Article:
Debating with Americans.

I have seen what they are talking about in the court system. I just found out recently here that, even if a criminal confesses to a crime to their lawyer, the lawyer will still try to defend them. Apparently winning the case is more important than serving justice.

I had heard that this was different in other western countries, but I admit I have almost no knowledge in that are.

You came in here and asked a board full of Americans if they are blind to the truth. If we say no, you can say they are blind to it. If we say yes, well, then you’ve confirmed your theory. We are given no answer.

Of course, the example given is poor. The answer to “Have you stopped hitting your wife?” is “I have never hit my wife.” The problem is assuming a yes or no answer.

Anyways, you were a bit offensive. A better way to word what you wanted to ask is: “Do you think the adversarial system in America, particularly in politics, hinders people’s abilities to find the truth? Has it affected you?”

is that allways true? or are innocent people intimated by the DA’s, who threatens the defendant with the highest possible punishmentif the defendant does not accept the plea?

In the OP’s opinion, if the truth cannot be achieved through debate, where is it to be found?

I was with 2 American friends last week.
I mentioned to them that a friends wife came out and found the compound security guard in her garden. Apparently she had asked him to take out something and forgot to lock the gate behind her and he I suppose came back to see if there was anything else to go. We were discussing compound security at the time.

I was flabbergasted when one of them asked ‘is she going to sue’ and the other agreed:confused:

Seriously!!! they were not joking:eek:

You understand that television shows are fictional, right?

Also, there is absolutely no way that every criminal case could be resolved by a jury trial. In my state the average court handles at least a thousand criminal matters a year. A jury trial takes a minimum of one day, and probably more like two – and that’s for a relatively simple case. A more complex case may take weeks of time for the defendant, the witnesses, the lawyers, the Court and the jury members. There simply aren’t enough days in the year to hold jury trials on every case. It would be wasteful the spend that time on a trial when the parties could agree on a just resolution of the case.

Data segment:
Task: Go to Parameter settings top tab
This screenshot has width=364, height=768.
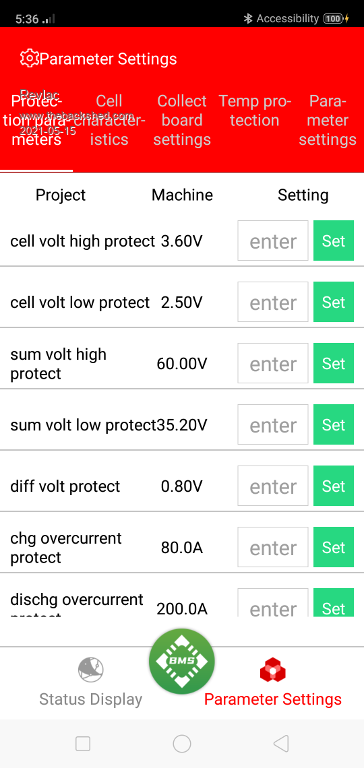Action: click(x=327, y=120)
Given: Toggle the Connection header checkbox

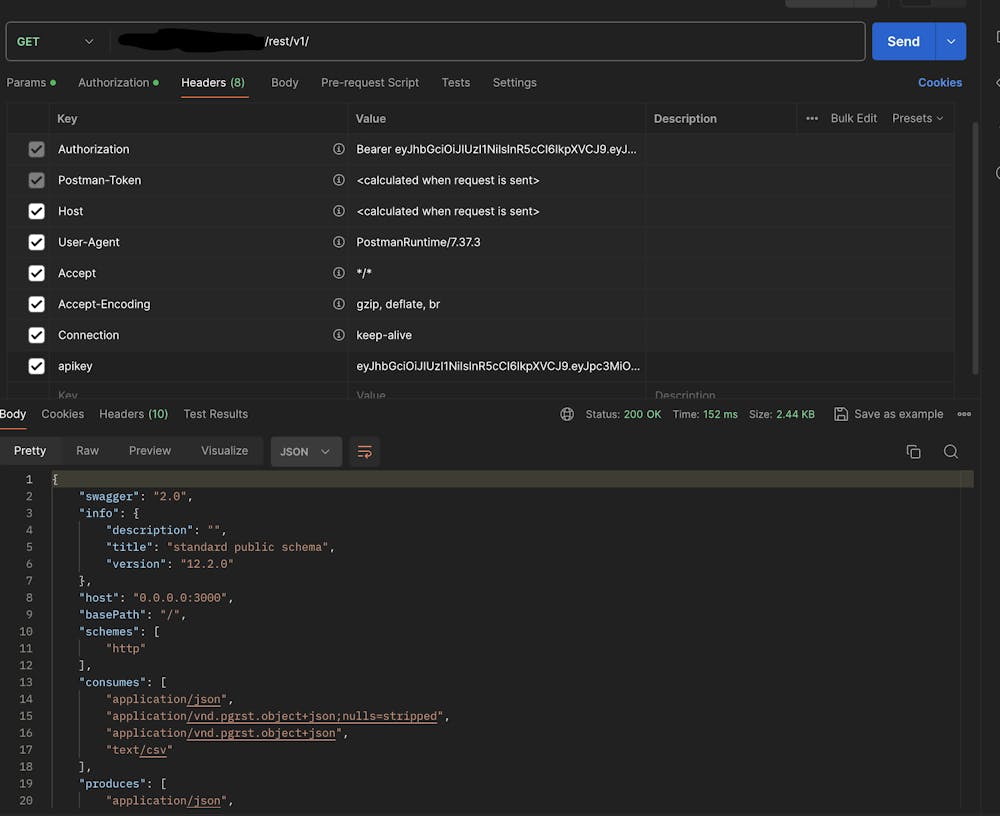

Your instructions: Reproduce the passage of the thread on debating with Americans starting at "I was flabbergasted" and ending at "are fictional, right?", substituting "courtroom dramas" for "television shows".

Task solution:
I was flabbergasted when one of them asked ‘is she going to sue’ and the other agreed:confused:

Seriously!!! they were not joking:eek:

You understand that courtroom dramas are fictional, right?